Task goal
In the post on therapeutic hypothermia, condense the paragraph beginning "Mike collated the explosion" into a short list that keeps its main facts.

Page extract

-- -- --

Reports of therapeutic hypothermia’s death are greatly exaggerated
I expect you’re completely #FOAMed out by the post-publication frenzy stirred up by the TTM Trial.
If not, you’ve come to the right place!
Mike collated the explosion of initial FOAM responses in All in a lather over TTM and there have since been notable additions such as Scott Aberegg’s Chill Out: Homeopathic Hypothermia after Cardiac Arrest… and ICN’s interview with TTM investigators Niklas Nielsen and Anders Aneman one week after TTM. Soon after, Charles Bruen came with his fascinating blogpost/podcast putting the latest studies in historical perspective: Therapeutic hypothermia: The history of general refrigeration.
Meanwhile I’ve been involved in discussions via Google Hangouts, reading what the big brains on the CCM-L listserv have written, been asking questions of one of the authors, and generally trying to get to grips with the strengths, weakness and implications of this study.
So, have we entered the age of ‘homeopathic hypothermia’ as Scott Aberegg suggests tongue-in-cheekily? Or is there still life in therapeutic hypothermia post-arrest?
I’ll start with the bottom line:
If T36C is good enough for Stephen Bernard, it’s good enough for me too (plus he’s my boss)
Here is the summary of the TTM trial from the newly updated LITFL CCC page on this topic:
- MCRCT, stratified according to site, no allocation concealment
- 36 ICUs in Europe and Australia
- modified intention-to-treat analysis
- n= 939 (T33C: 473 vs T36C: 466 patients in the primary analysis)
- Population:
— inclusion criteria: Age ≥18y, OOHCA of presumed cardiac cause, sustained ROSC for 20 minutes, GCS <8 after sustained ROSC
— exclusion criteria: . pregnancy, known bleeding diathesis (other than medically induced coagulopathy, e.g. warfarin), suspected or confirmed acute intracranial bleeding or acute stroke, unwitnessed cardiac arrest with initial rhythm asystole, known limitations in therapy and Do Not Resuscitate-order, known disease making 180 days survival unlikely, known pre-arrest Cerebral Performance Category 3 or 4, >4 hours from ROSC to screening, SBP <80 mm Hg in spite of fluid loading/vasopressor and/or inotropic medication/intra aortic balloon pump, temperature on admission <30°C - Intervention: TTM at T33C (cooled my various means to target <6hours, maintained T33C for 36h, then rewarmed at 0.25C per hour; fever actively managed until at least 72 hours after cardiac arrest)

-- -- --

Source material
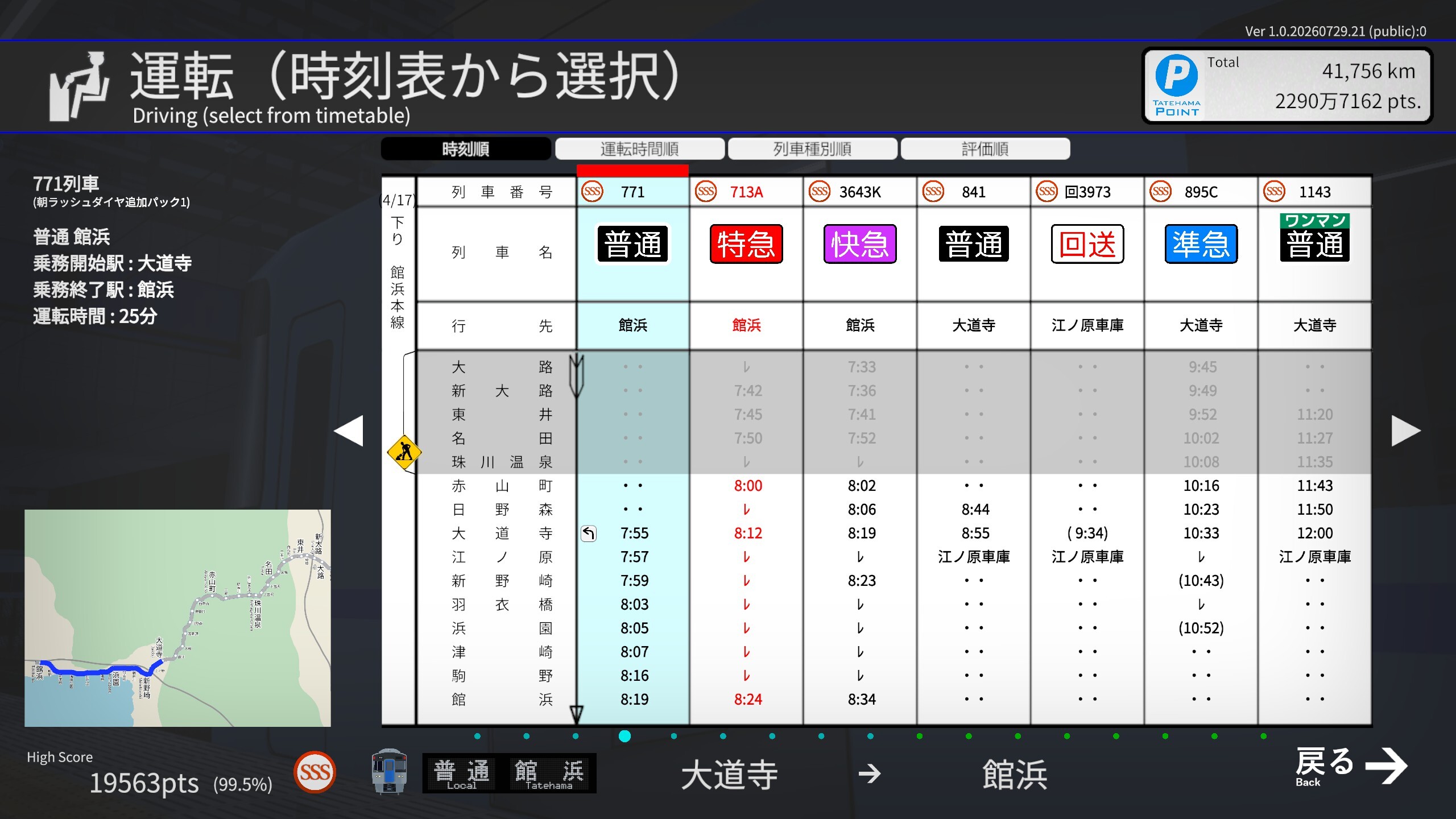1456x819 pixels.
Task: Open the 評価順 rating sort tab
Action: coord(986,149)
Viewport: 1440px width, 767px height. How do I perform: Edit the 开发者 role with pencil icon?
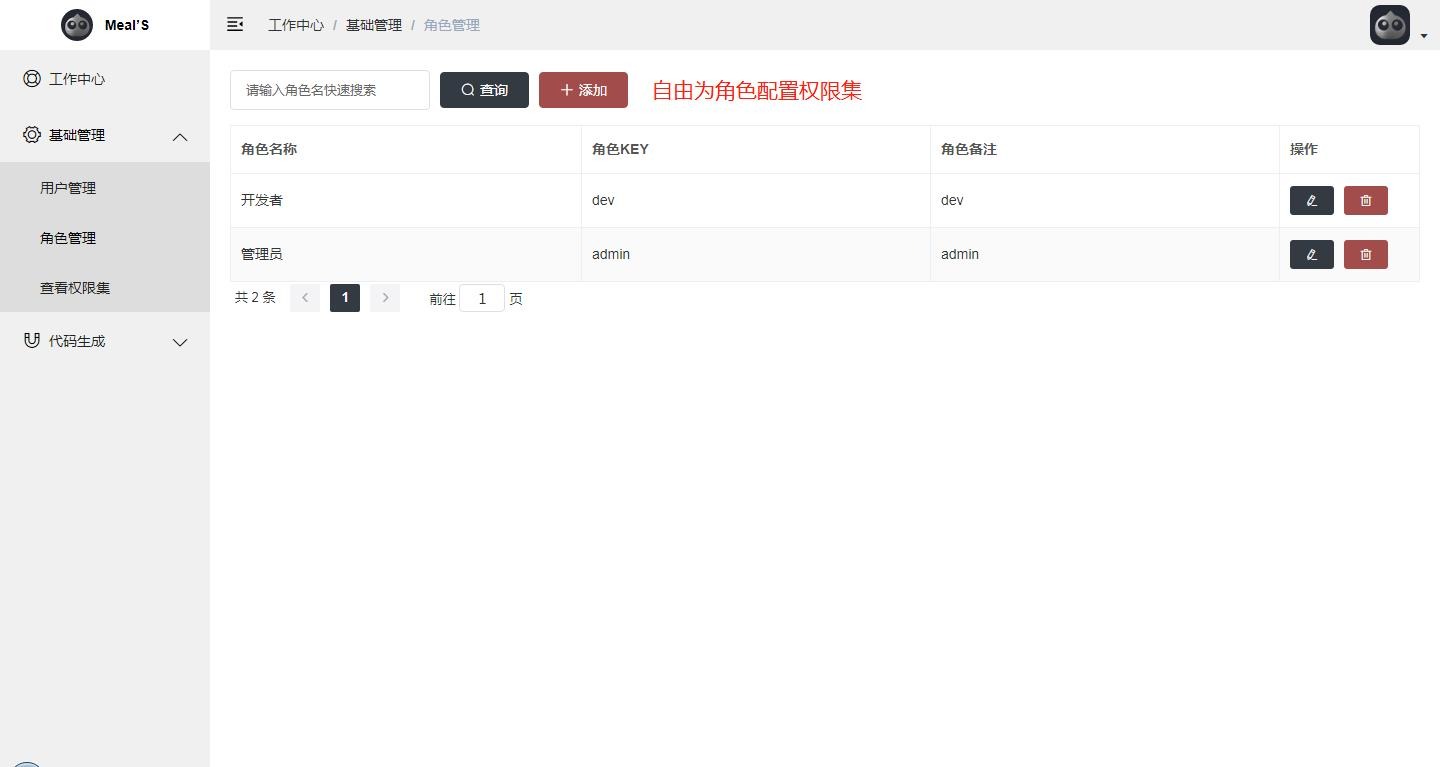[x=1311, y=200]
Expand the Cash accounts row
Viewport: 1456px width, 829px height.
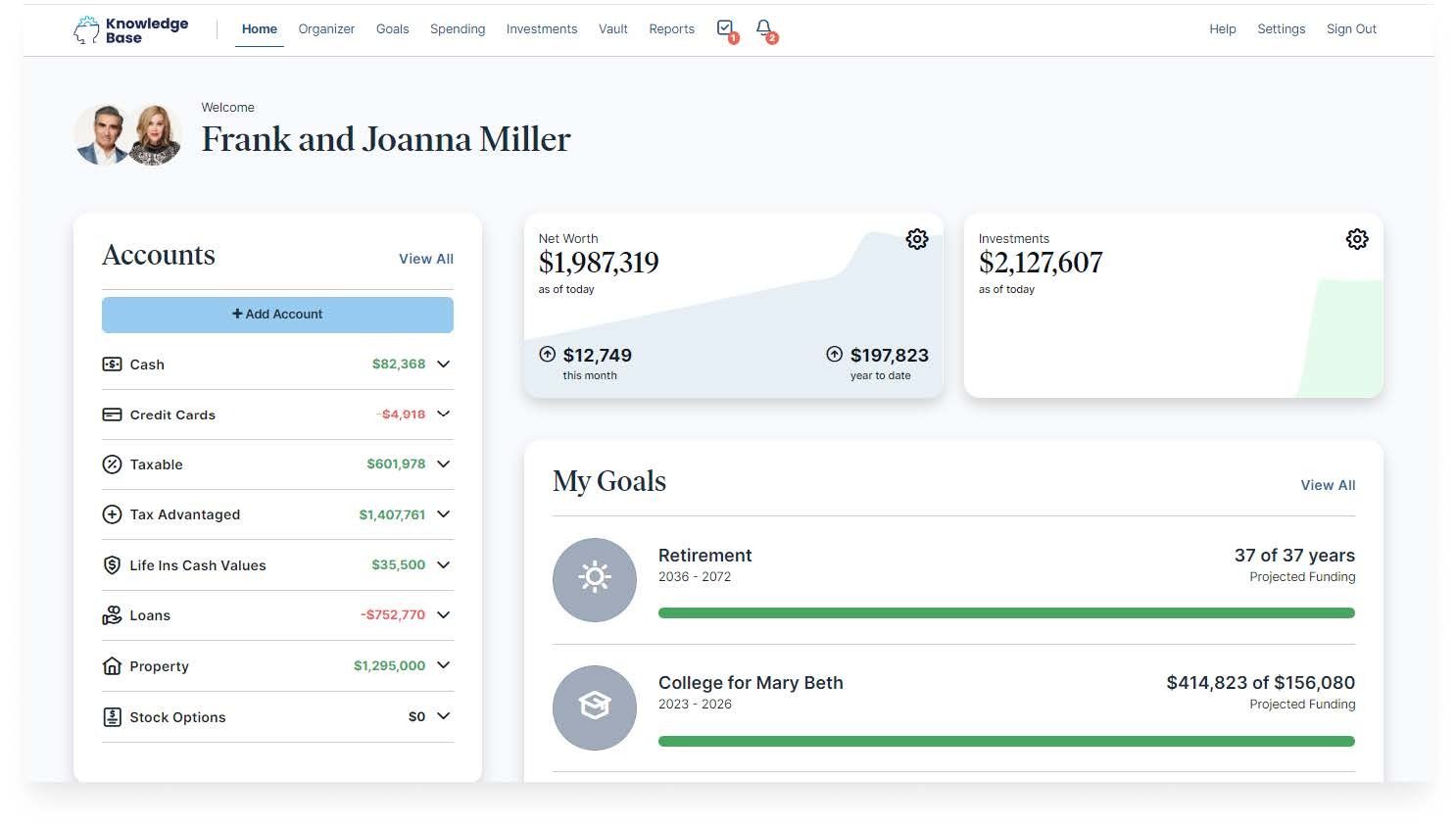click(x=443, y=364)
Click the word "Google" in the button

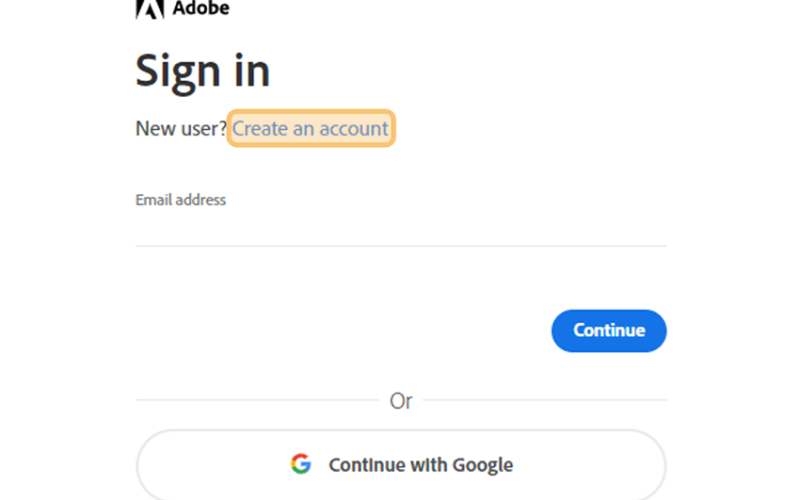click(x=483, y=465)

-- -- --

Completed task
- Mike gathered the first wave of FOAM responses in "All in a lather over TTM."
- Scott Aberegg later added "Chill Out: Homeopathic Hypothermia after Cardiac Arrest…"
- ICN interviewed TTM investigators Niklas Nielsen and Anders Aneman one week after TTM.
- Charles Bruen's blogpost/podcast, "Therapeutic hypothermia: The history of general refrigeration," placed the latest studies in historical perspective.